### EXERCISE INSTRUCTIONS
Would you please output only the lines from the one containing "Task: Click 'Input:' label in Example 2 block" through the end of the entries below, exactly as written?

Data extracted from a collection
===============

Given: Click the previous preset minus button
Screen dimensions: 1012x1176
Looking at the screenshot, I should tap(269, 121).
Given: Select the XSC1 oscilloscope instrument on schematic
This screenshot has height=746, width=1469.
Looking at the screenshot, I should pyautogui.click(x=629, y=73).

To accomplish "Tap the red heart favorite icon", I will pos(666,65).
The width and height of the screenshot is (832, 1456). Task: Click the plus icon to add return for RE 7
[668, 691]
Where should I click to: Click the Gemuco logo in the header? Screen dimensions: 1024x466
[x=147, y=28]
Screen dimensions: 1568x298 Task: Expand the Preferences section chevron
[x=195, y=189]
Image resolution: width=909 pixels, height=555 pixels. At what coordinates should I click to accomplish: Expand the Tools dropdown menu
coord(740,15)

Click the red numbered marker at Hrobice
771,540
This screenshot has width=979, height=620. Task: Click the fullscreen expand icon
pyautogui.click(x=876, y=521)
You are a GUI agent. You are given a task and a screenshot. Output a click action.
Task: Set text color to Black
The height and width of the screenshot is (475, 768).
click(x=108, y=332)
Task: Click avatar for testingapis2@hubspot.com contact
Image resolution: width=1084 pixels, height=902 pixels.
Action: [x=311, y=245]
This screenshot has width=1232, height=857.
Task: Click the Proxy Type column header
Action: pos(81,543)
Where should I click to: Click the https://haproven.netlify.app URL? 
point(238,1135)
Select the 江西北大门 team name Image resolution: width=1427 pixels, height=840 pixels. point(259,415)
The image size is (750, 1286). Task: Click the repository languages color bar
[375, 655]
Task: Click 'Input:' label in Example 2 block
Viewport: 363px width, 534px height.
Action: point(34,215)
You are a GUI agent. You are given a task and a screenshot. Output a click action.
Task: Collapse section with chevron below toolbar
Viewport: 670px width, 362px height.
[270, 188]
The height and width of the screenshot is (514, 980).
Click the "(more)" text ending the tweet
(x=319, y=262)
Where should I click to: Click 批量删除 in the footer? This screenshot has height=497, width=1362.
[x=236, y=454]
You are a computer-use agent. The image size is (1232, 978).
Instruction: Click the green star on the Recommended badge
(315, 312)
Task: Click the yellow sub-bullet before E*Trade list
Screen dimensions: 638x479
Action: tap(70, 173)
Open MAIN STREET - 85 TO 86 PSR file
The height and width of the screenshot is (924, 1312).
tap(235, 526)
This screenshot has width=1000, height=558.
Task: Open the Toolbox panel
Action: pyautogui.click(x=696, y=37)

===============

### RESPONSE
Task: Click 'Input:' label in Example 2 block
Viewport: 363px width, 534px height.
Action: point(34,215)
You are a GUI agent. You are given a task and a screenshot. Output a click action.
Task: Collapse section with chevron below toolbar
Viewport: 670px width, 362px height.
[270, 188]
The height and width of the screenshot is (514, 980).
Click the "(more)" text ending the tweet
(x=319, y=262)
Where should I click to: Click 批量删除 in the footer? This screenshot has height=497, width=1362.
[x=236, y=454]
You are a computer-use agent. The image size is (1232, 978).
Instruction: Click the green star on the Recommended badge
(315, 312)
Task: Click the yellow sub-bullet before E*Trade list
Screen dimensions: 638x479
Action: tap(70, 173)
Open MAIN STREET - 85 TO 86 PSR file
The height and width of the screenshot is (924, 1312).
tap(235, 526)
This screenshot has width=1000, height=558.
Task: Open the Toolbox panel
Action: pyautogui.click(x=696, y=37)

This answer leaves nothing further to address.